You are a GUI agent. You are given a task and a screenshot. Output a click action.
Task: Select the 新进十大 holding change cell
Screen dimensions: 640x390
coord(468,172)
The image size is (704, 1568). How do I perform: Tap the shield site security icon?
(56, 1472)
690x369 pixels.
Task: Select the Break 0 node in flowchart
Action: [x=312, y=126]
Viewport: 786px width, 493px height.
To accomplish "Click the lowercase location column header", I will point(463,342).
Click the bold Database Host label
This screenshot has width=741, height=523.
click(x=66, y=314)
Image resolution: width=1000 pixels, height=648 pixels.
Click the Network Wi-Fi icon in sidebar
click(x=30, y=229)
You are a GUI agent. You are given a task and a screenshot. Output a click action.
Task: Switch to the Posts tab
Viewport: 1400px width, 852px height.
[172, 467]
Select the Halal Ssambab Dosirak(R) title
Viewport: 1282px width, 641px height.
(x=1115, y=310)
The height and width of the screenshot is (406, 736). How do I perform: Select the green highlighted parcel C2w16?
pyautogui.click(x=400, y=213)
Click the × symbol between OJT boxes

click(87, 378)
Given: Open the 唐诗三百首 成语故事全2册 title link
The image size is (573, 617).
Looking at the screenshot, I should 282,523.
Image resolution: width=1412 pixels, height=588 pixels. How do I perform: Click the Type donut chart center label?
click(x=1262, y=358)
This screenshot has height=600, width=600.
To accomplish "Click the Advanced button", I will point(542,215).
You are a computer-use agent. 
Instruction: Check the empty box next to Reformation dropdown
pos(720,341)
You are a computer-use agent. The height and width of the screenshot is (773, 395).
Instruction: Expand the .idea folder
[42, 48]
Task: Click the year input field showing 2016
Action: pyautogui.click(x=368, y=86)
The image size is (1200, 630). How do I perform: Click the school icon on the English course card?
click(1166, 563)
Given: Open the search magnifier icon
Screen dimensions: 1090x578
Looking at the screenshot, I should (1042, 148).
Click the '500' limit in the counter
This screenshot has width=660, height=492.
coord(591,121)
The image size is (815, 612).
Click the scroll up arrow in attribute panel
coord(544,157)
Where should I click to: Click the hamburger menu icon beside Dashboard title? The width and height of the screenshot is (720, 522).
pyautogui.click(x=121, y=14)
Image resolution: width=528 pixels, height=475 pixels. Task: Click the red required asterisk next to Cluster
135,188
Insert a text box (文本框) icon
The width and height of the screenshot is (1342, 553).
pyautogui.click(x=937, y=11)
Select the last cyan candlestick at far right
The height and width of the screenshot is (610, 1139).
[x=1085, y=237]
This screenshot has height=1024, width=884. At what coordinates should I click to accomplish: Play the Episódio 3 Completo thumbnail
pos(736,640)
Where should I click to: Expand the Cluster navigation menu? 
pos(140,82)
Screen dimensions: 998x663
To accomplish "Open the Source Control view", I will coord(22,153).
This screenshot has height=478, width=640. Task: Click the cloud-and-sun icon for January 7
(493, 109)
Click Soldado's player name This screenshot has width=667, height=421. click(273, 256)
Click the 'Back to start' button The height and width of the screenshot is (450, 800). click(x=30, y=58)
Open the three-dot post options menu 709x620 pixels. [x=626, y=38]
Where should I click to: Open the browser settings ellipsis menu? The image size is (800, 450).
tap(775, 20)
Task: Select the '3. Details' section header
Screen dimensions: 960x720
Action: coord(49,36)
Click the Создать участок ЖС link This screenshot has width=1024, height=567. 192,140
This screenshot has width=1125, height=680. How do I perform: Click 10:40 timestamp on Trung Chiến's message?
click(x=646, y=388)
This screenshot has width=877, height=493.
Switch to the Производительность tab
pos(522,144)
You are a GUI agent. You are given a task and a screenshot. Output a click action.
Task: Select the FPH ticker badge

§ **Exercise directions**
For each line of the material that contains "computer", return a copy.

§ **Response below**
You are a computer-use agent. 
You are a computer-use agent. The height and width of the screenshot is (773, 395).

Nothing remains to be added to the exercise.